Еще один малахольный, будущий дипломат, страдал прихотью языкознания. Каждый месяц он изучал новый иностранный язык. Он их знал уже чертову дюжину и на сборах зубрил румынский. Даже во время марша, в строю он подвязывал платочком рот, чтобы не дышать пылью, которую поднимала колонна и на ходу проговаривал румынские выражения. Он был абсолютно выключен из реальной действительности и, как зомби, механически выполняя, что от него требовали. Но губы его при этом не переставали шевелиться.

Строевые офицеры относились к нам пренебрежительно, называя партизанами. Да мы и были партизанами, в форме времен Великой Отечественной, в кирзачах, которые мы смазывали гуталином и без конца чистили. Серега Васильченко как-то спросил майора, не пора ли уже армии перейти на более удобную обувь, как во всем мире. На что майор ответил по–солдатски прямо, не вдаваясь в детали:
- Я бы удавил того, кто собирается это сделать.

Мы еще носили портянки, как наши деды. Портянки эти и то были неуставными, слишком узкими, чтобы полностью обернуть стопу двумя оборотами. Даже здесь не обошлось без воровства. Эти портянки после бани сержант Мовла Осмаевич швырял нам разве что не в лицо, пока не дошла очередь до Портера. Сергей не стерпел такой наглости и сцепился с чеченцем. Тут же прибежали его земляки и дело могло закончиться скверно. Но вовремя оказались рядом старшие товарищи и развели стороны. Похожие проблемы не раз возникали во время учебы. Чеченцы отличались повышенной обидчивостью и конфликтностью.

По программе сборов нас должны были обкатать танками, чтобы мы узнали кузькину мать. Перед учениями офицеры проводили психологические занятия, чтобы поднять боевой дух. Мы должны были проявить мужество и стойкость в лучших традициях советской армии.

На полигоне два экипажа Т-64 отрабатывали приемы водительского мастерства. Нас загнали в окопчики, и вручили деревянные болванки в виде гранат. Поднимая пыль, танки пошли на нас.

Мы пригнулись, и когда машины, гремя траками по бревнам наката, перемахнули, развернувшись, бросили им вслед «гранаты». Моя попала и разлетелась в щепки. Но я так и не почувствовал, проявил ли я должную стойкость и мужество.

Армейская дисциплина с трудом делала из нас людей. В армии сверстники бывают жестоки друг к другу, как волки в стае. У нас же была не стая. Мы вместе учились и жили пять лет, было «масло» в голове. Уважали друг друга.

И все-же, однажды меня подвела усталость. Находясь в строю, в ответ на распоряжение старшины я показал ему в знак протеста фигу.
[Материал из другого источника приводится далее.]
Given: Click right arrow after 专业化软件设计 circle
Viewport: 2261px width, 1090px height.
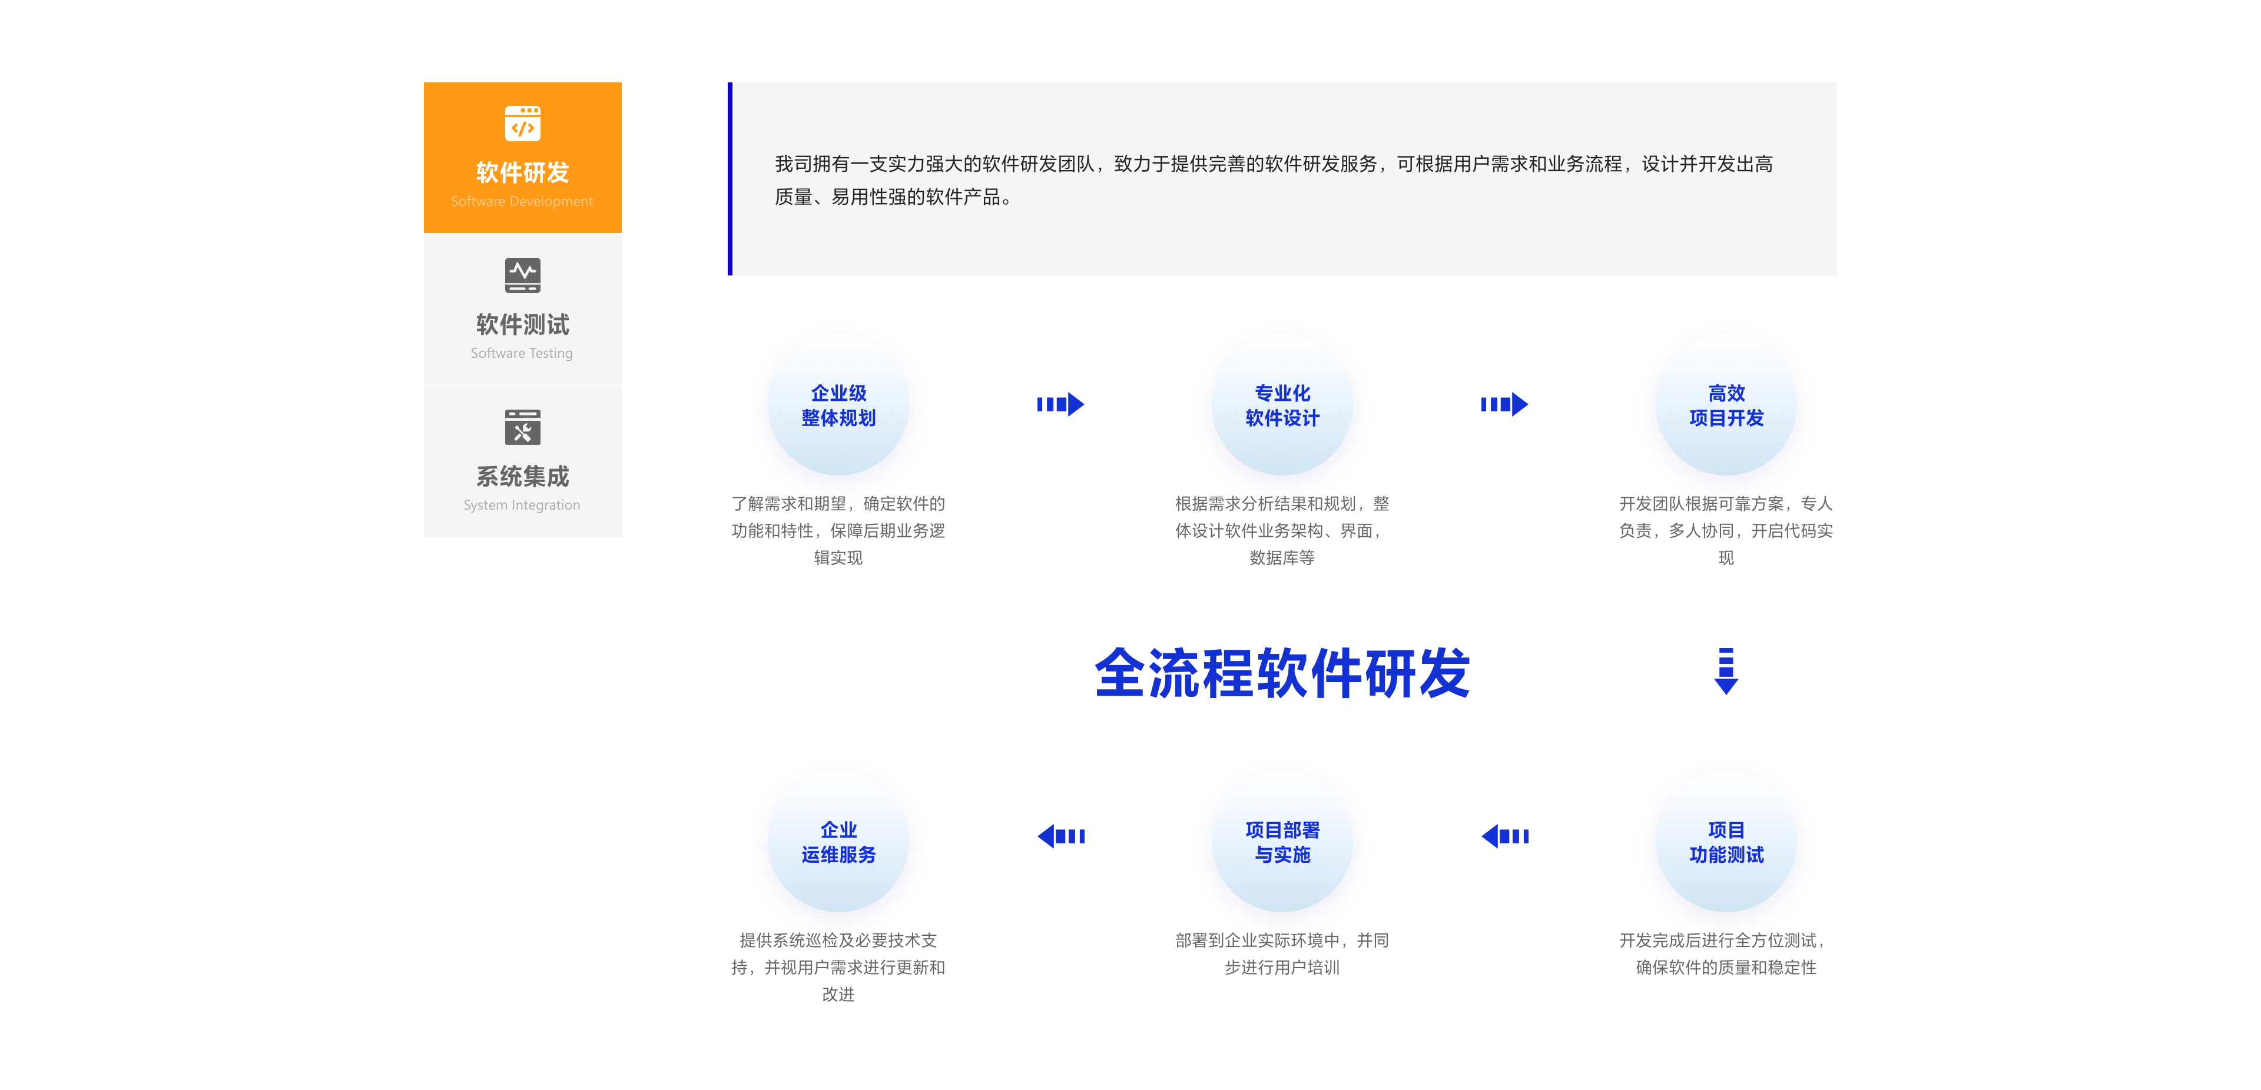Looking at the screenshot, I should (1504, 405).
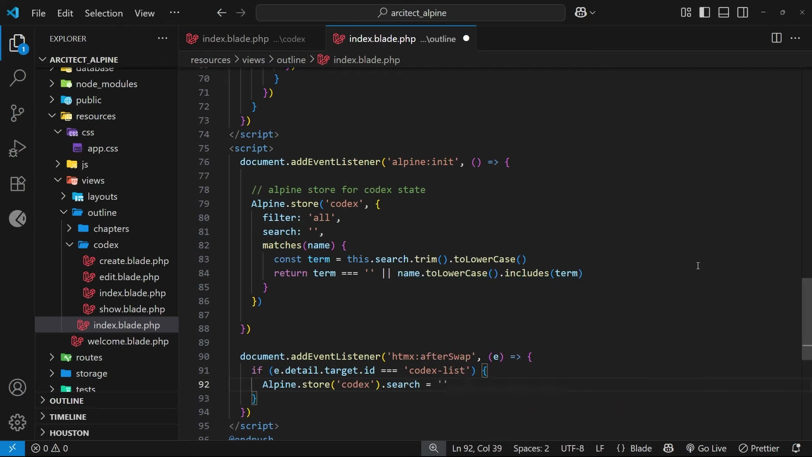Open Source Control view
The width and height of the screenshot is (812, 457).
click(x=17, y=113)
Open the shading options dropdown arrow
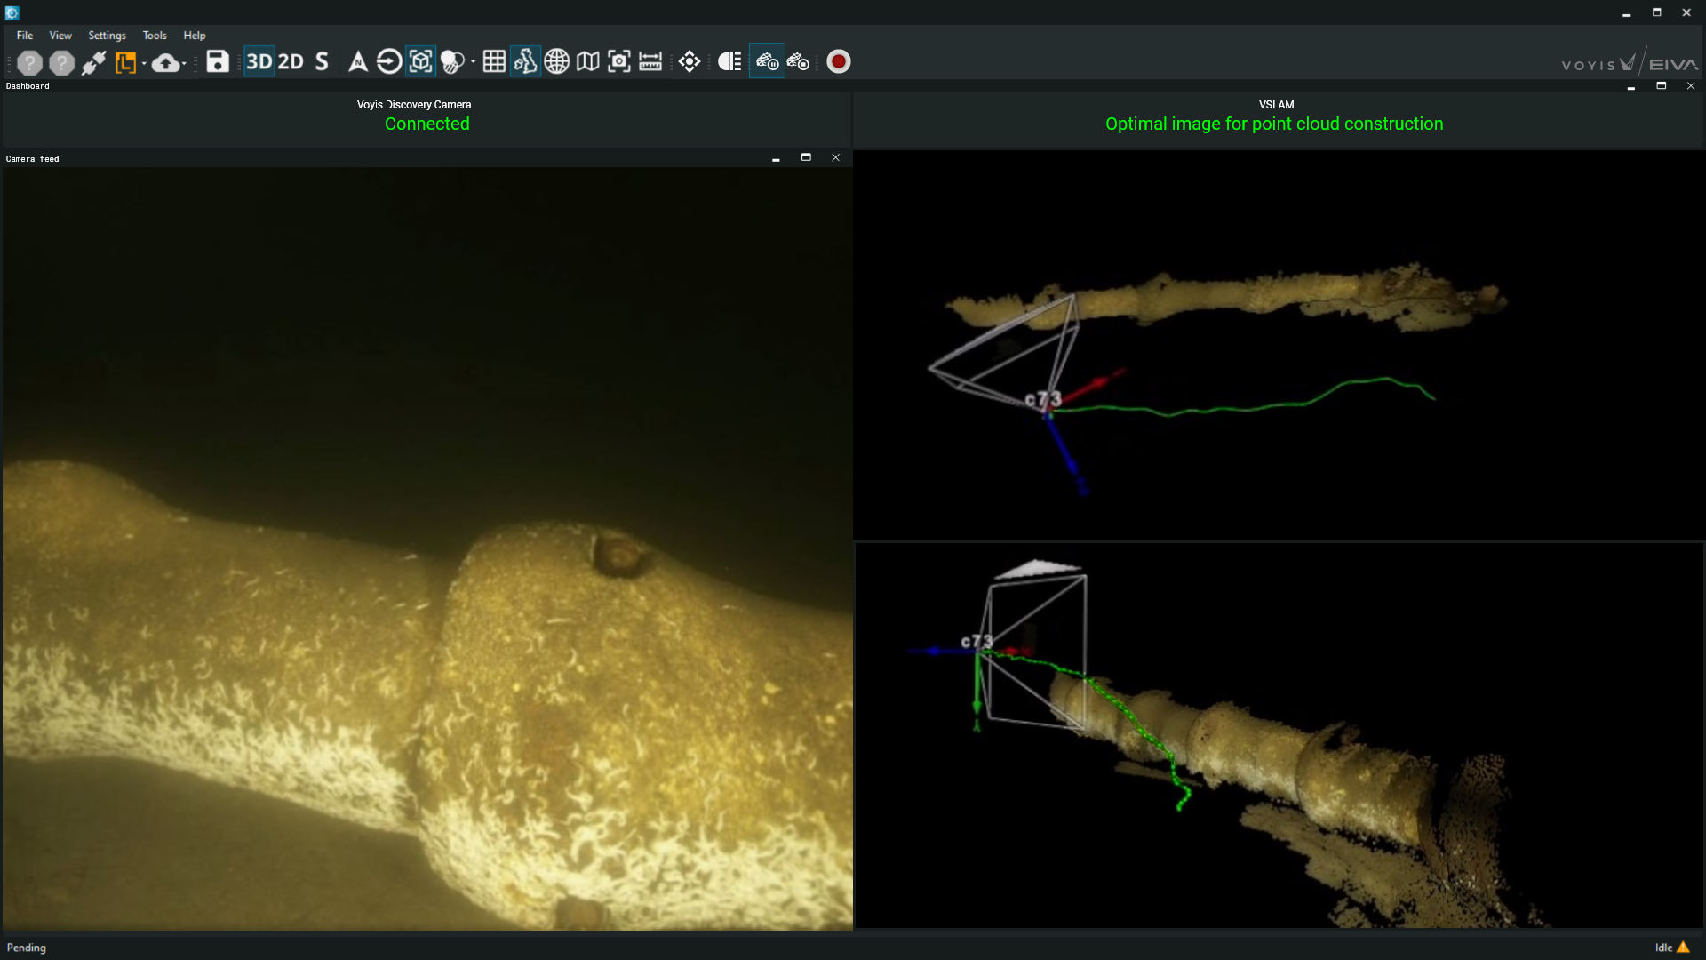This screenshot has height=960, width=1706. click(x=471, y=61)
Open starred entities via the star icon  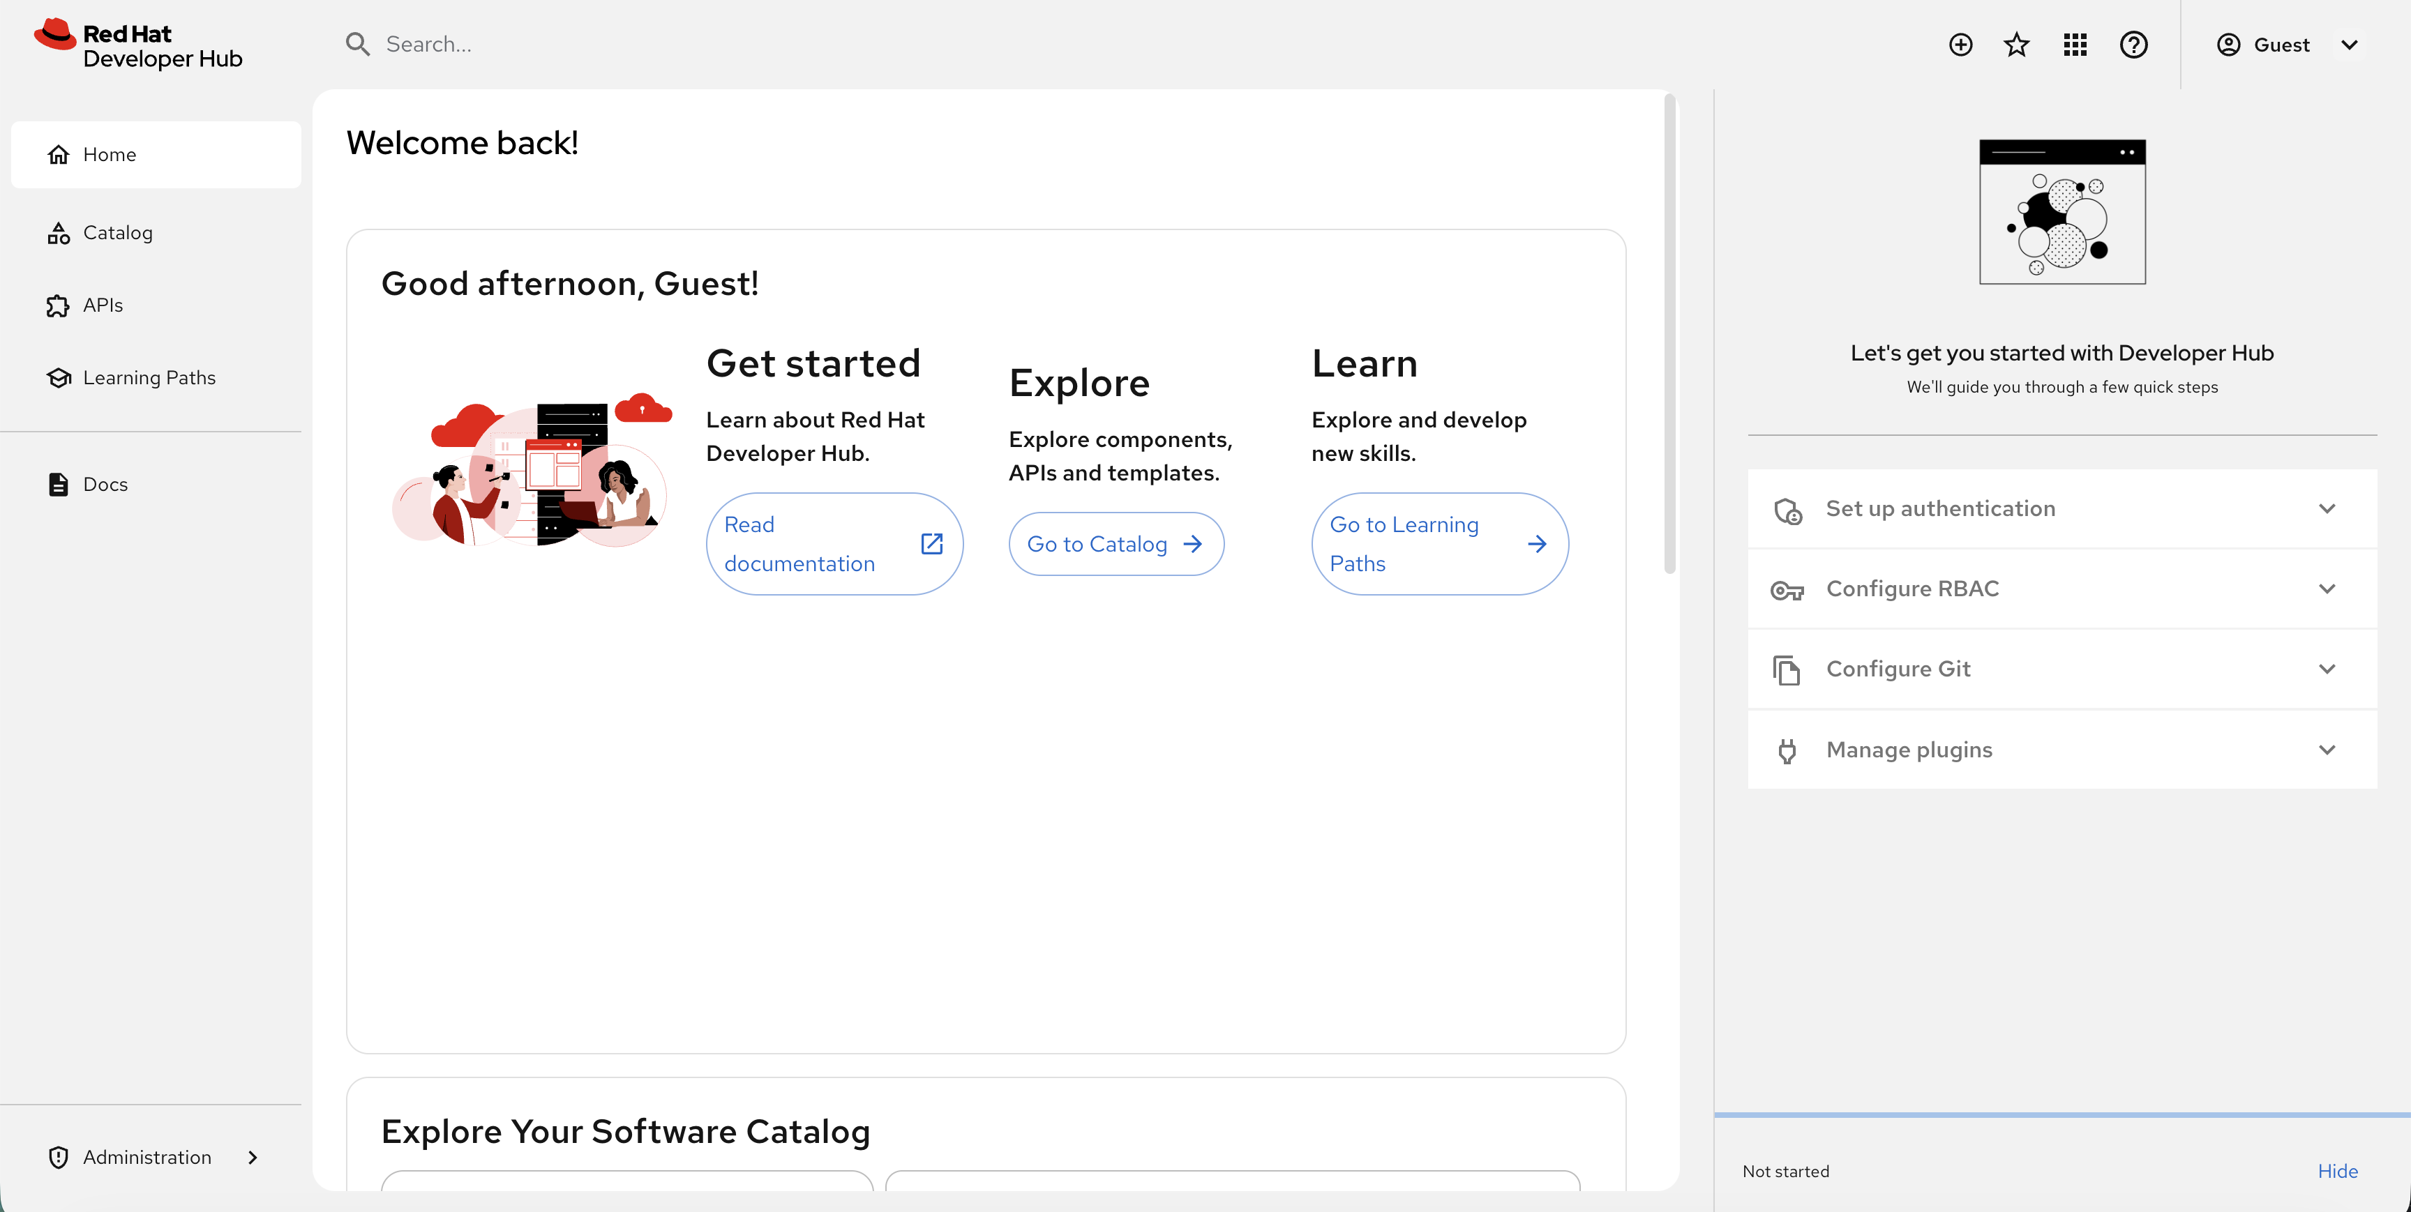tap(2017, 44)
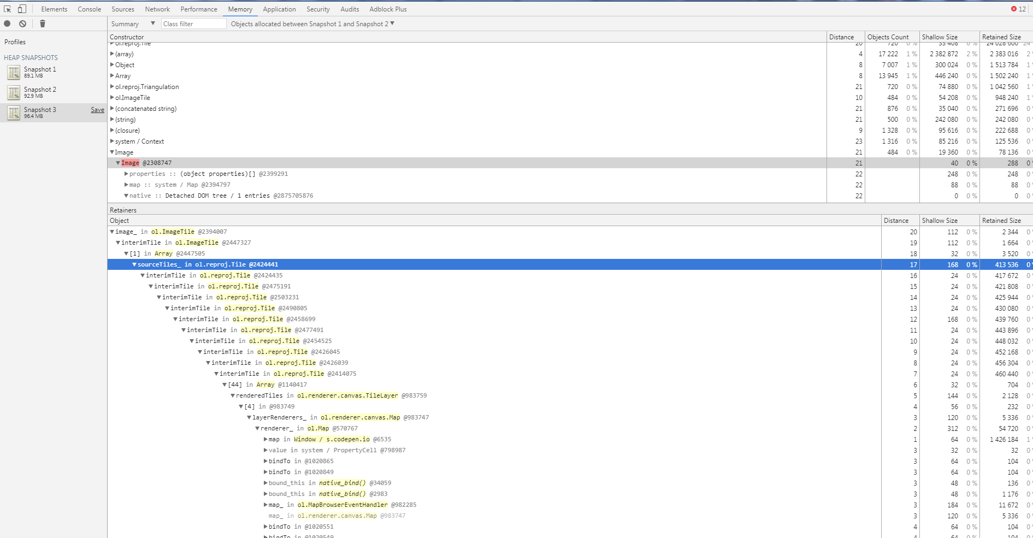Click the red error counter showing 12
The height and width of the screenshot is (538, 1033).
[1017, 9]
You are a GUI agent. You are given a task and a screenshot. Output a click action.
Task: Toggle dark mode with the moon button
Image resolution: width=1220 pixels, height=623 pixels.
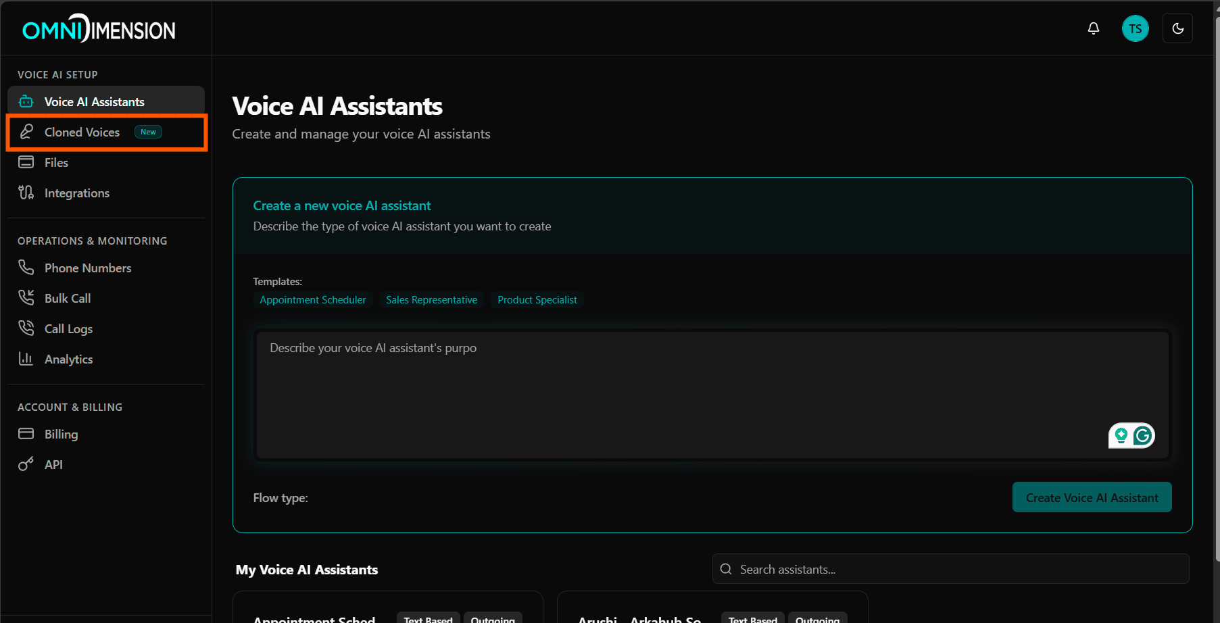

От неожиданности он слегка растерялся а потом вдруг изумился:
- Ты – мне, своему командиру! В строю! Фигу? Все видели? Соколов командиру фигу
показал!!!
Это настолько его развеселило, что до конца сборов он упивался этой фразой , поднимая меня на смех.  А я, получив два наряда вне очереди, чистил на кухне картошку.

На снимке: Хмурое утро в военном лагере. Старшина проводит зарядку. 1979.